### Aim of the exercise
Rewrite the data below, substituting "screen image" for each occurrence of "screenshot" and leaving everything else unchanged. Omit the pictures from your answer.

(Item coordinate data)
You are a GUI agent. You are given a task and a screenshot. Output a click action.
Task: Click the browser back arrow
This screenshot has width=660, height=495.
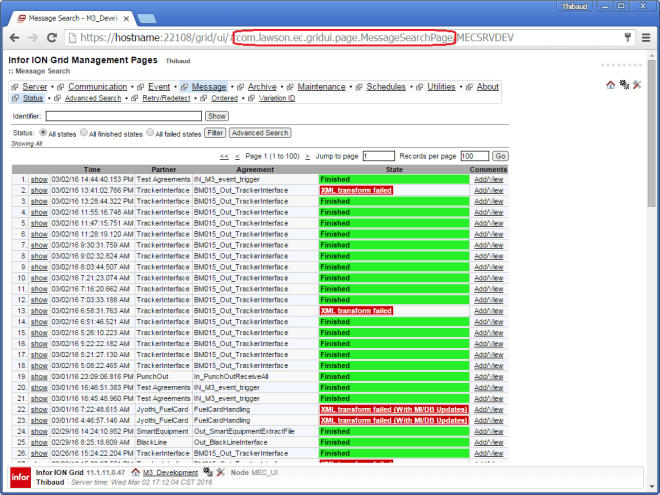(14, 37)
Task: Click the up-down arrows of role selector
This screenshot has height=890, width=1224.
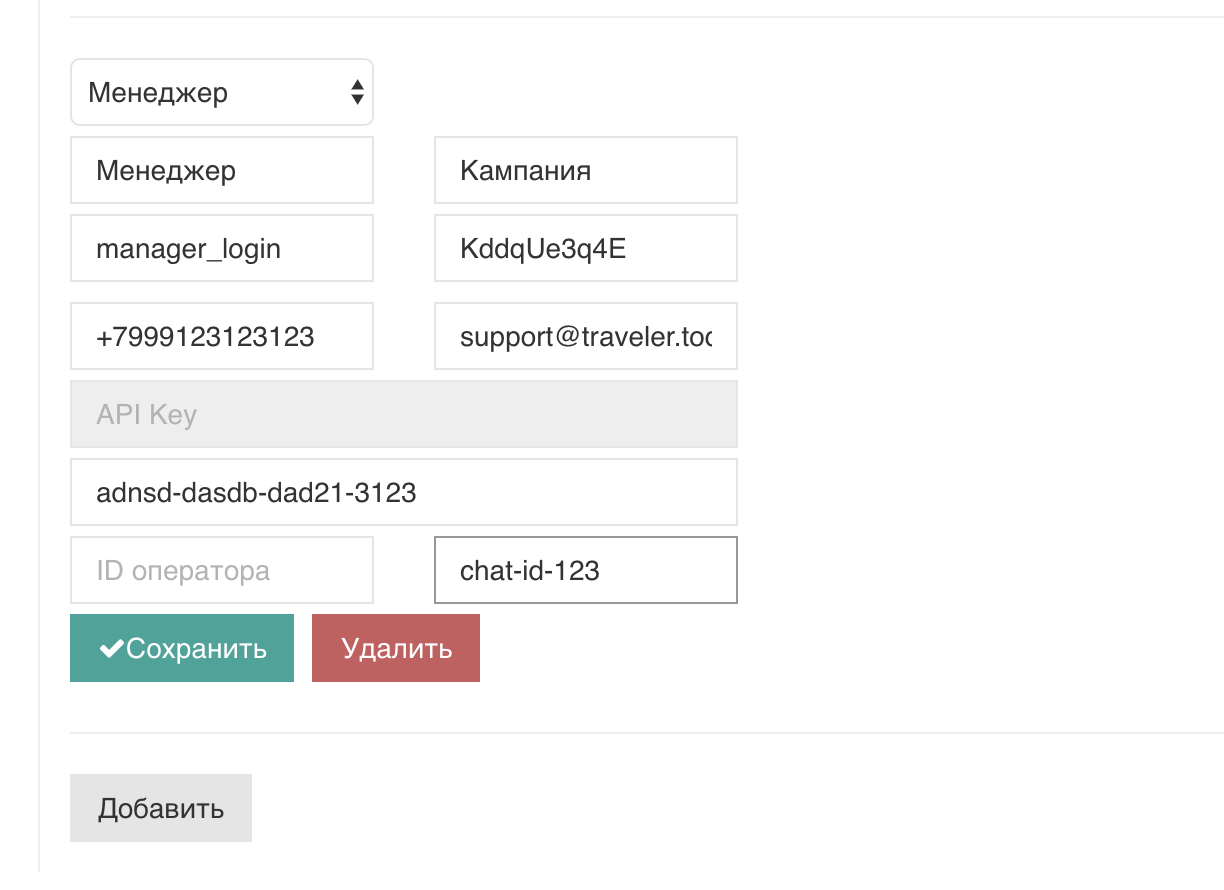Action: click(357, 93)
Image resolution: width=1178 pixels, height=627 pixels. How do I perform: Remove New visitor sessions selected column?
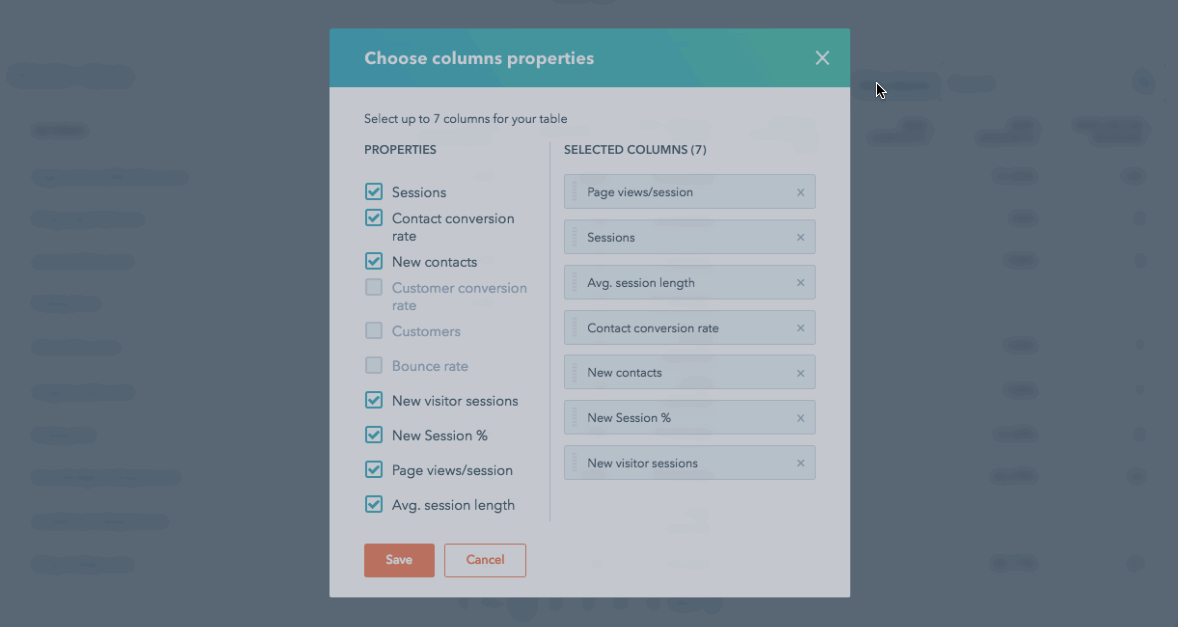tap(800, 463)
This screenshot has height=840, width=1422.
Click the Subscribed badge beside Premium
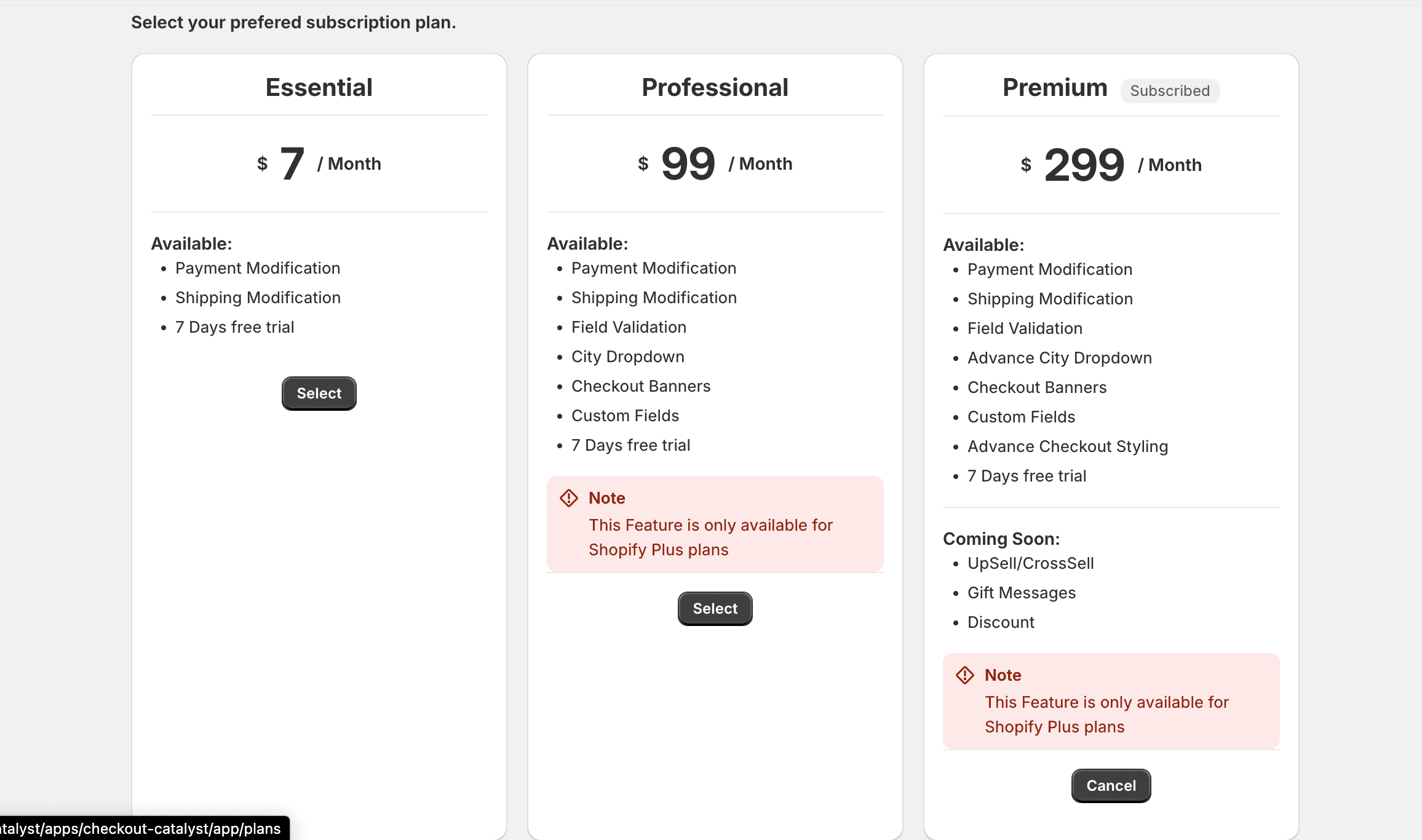1170,91
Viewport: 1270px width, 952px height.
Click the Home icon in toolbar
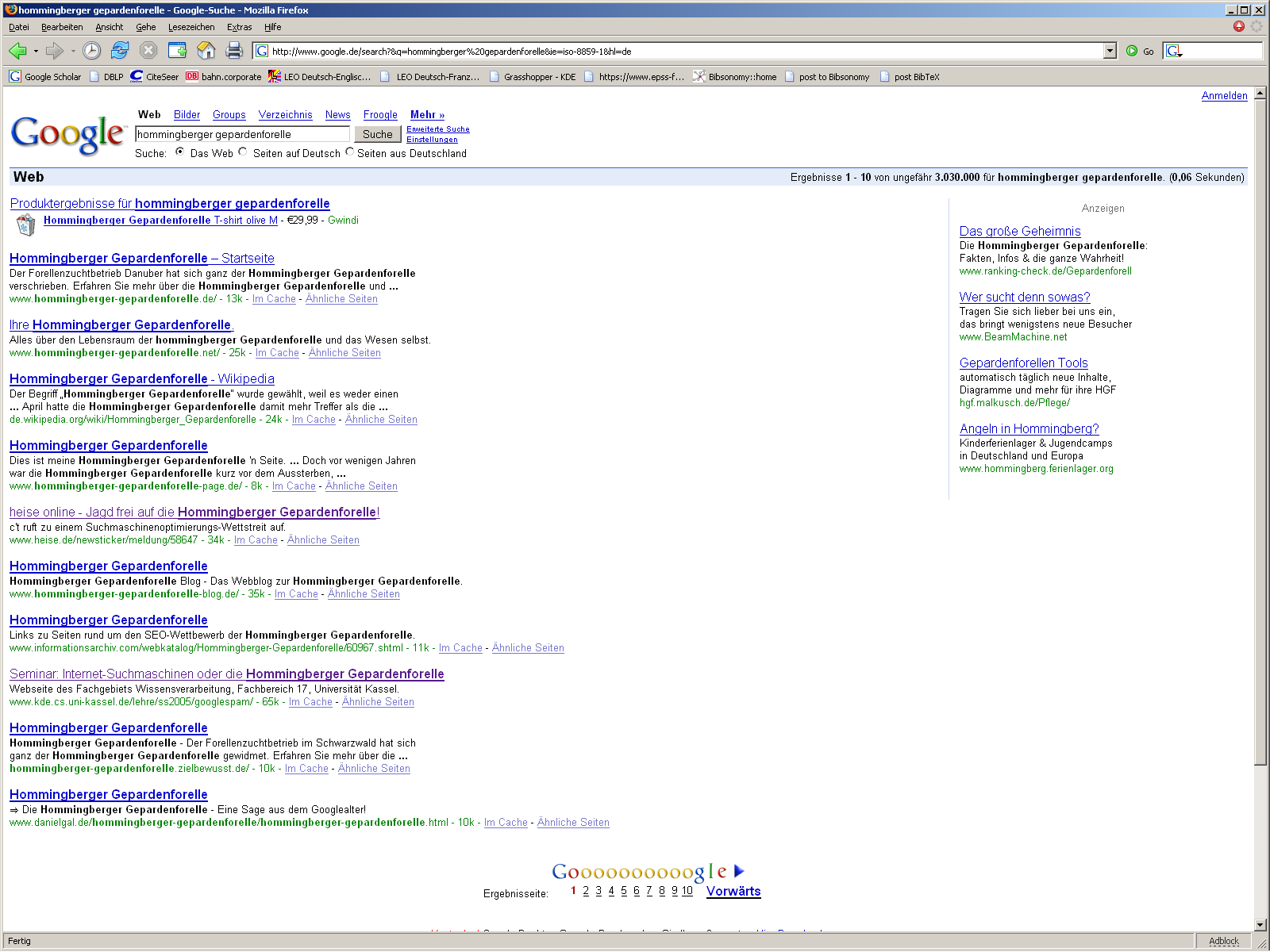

### Task output
You are a GUI agent. You are given a task and a screen image. Output a click action.
Task: Click the browser back arrow
This screen image has width=660, height=495.
(14, 37)
Task: Click the up-down arrows of role selector
This screen image has height=890, width=1224.
Action: click(357, 93)
Image resolution: width=1178 pixels, height=627 pixels. How do I perform: Remove New visitor sessions selected column?
tap(800, 463)
This screen image has height=840, width=1422.
Click the Subscribed badge beside Premium
1170,91
Viewport: 1270px width, 952px height.
Click the Home icon in toolbar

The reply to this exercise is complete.